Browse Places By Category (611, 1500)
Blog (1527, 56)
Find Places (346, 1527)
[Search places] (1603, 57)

---

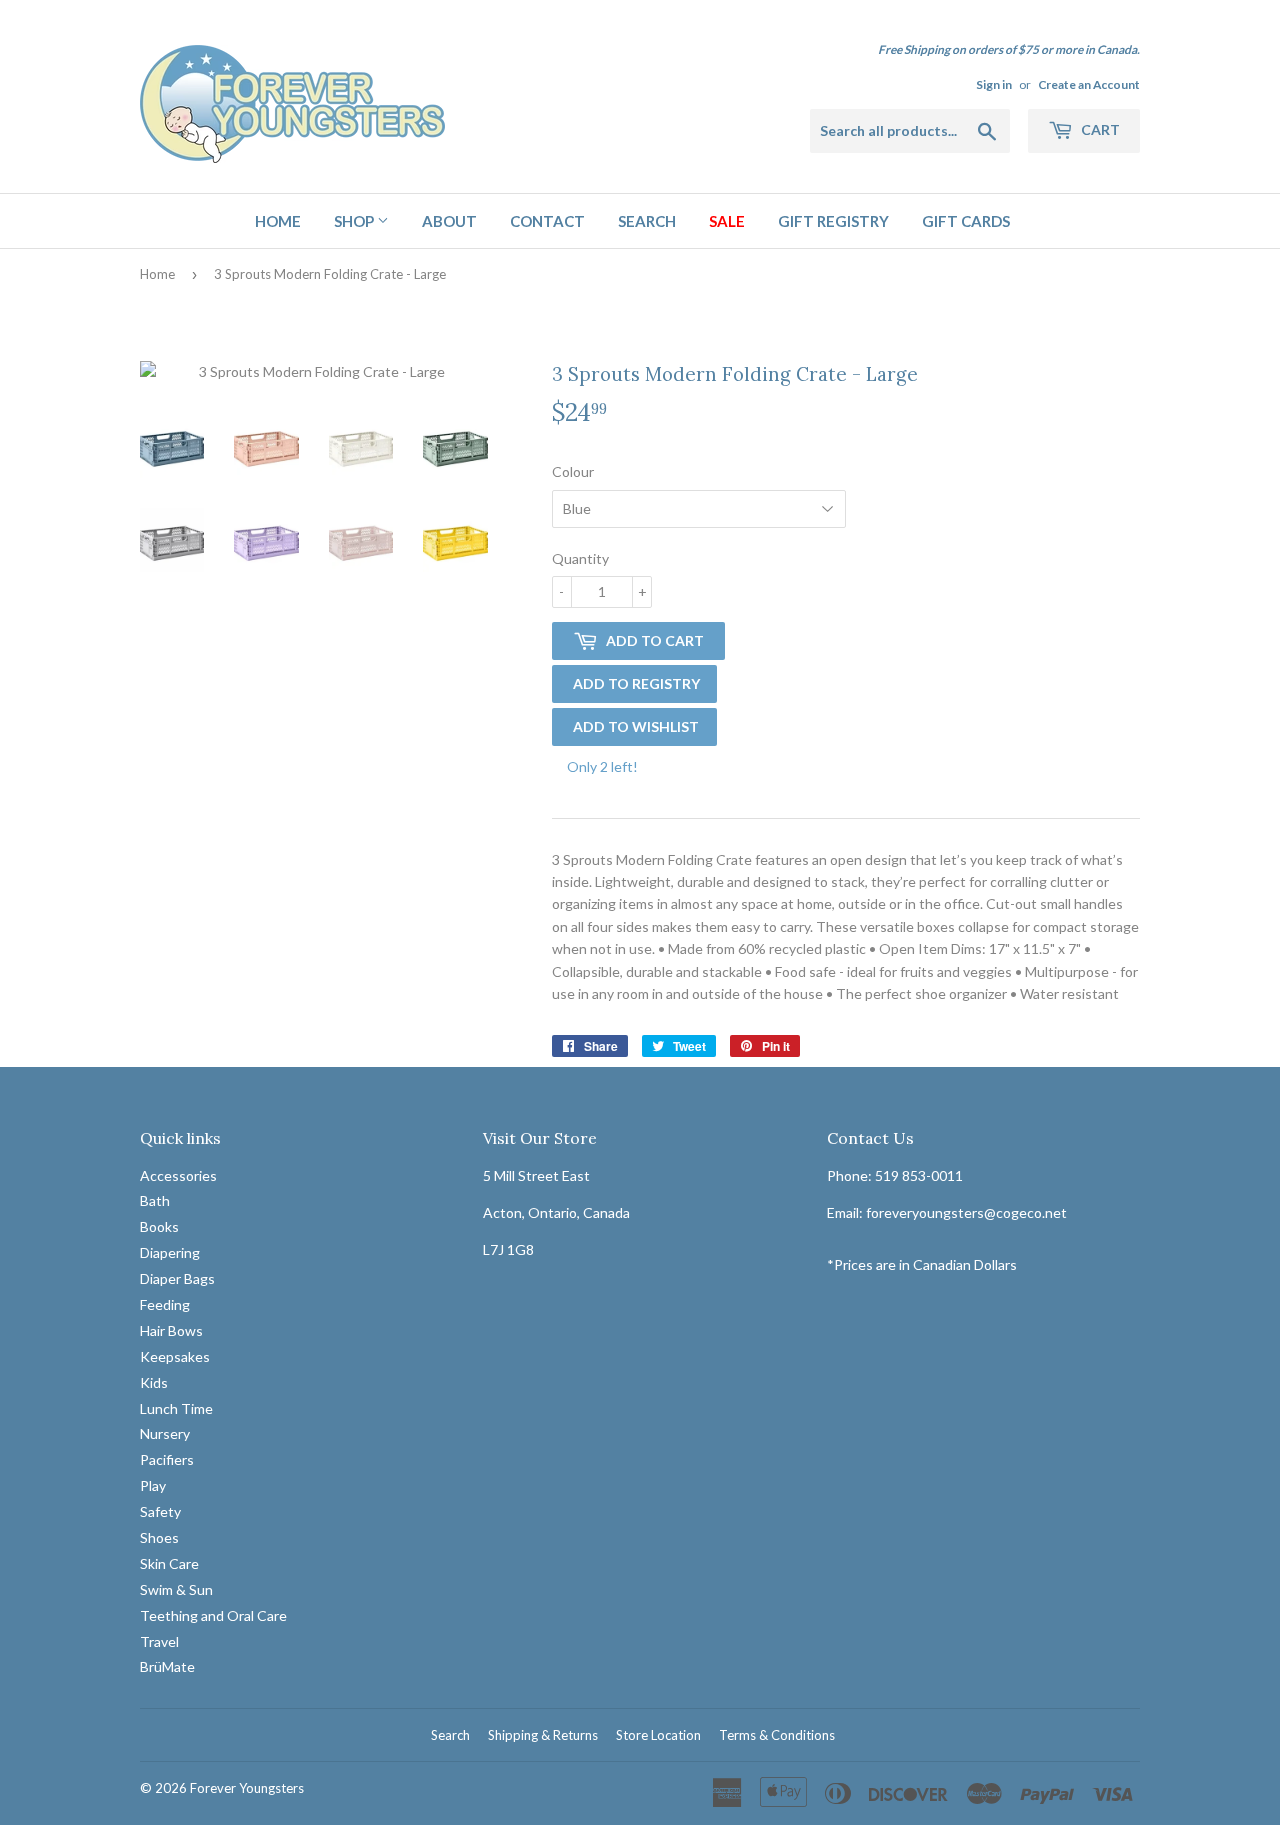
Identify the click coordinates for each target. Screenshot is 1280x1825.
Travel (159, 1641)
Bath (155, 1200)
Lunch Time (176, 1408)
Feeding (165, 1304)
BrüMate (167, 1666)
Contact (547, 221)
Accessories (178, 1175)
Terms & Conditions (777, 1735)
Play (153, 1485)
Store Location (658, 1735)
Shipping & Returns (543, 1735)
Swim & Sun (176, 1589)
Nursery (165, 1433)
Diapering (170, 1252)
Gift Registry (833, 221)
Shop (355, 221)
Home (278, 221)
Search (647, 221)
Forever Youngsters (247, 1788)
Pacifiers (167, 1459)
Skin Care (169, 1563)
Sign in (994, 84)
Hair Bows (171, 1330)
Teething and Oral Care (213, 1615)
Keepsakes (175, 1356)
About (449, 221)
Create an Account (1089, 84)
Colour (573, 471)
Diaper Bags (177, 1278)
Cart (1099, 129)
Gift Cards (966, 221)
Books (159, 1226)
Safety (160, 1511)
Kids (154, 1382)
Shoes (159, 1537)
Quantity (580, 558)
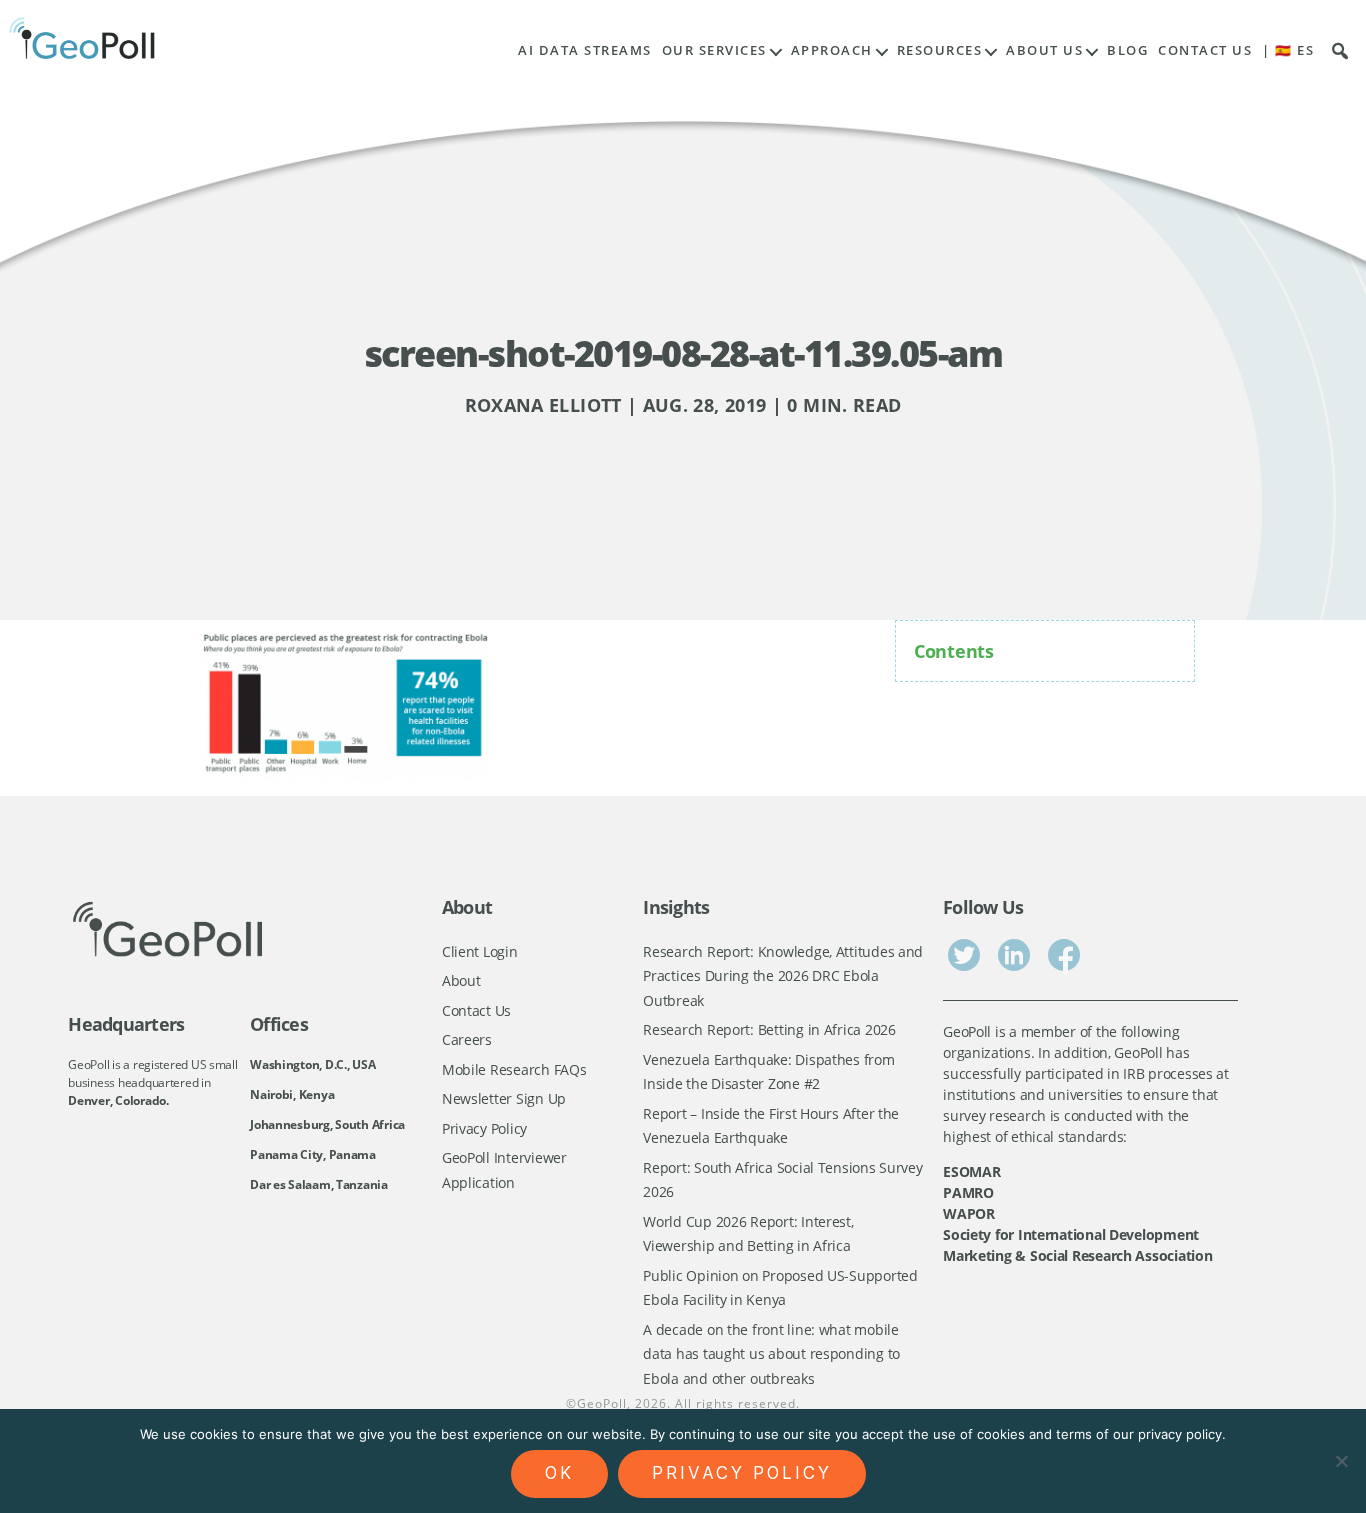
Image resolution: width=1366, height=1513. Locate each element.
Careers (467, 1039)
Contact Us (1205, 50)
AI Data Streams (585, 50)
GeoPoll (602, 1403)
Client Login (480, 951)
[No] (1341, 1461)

Exercise:
Using the entries above, output exactly the lines between the line holding "BrüMate (167, 1666)" and the line holding "Search (647, 221)", end lines included, and nothing more.

Solved problem:
BrüMate (167, 1666)
Contact (547, 221)
Accessories (178, 1175)
Terms & Conditions (777, 1735)
Play (153, 1485)
Store Location (658, 1735)
Shipping & Returns (543, 1735)
Swim & Sun (176, 1589)
Nursery (165, 1433)
Diapering (170, 1252)
Gift Registry (833, 221)
Shop (355, 221)
Home (278, 221)
Search (647, 221)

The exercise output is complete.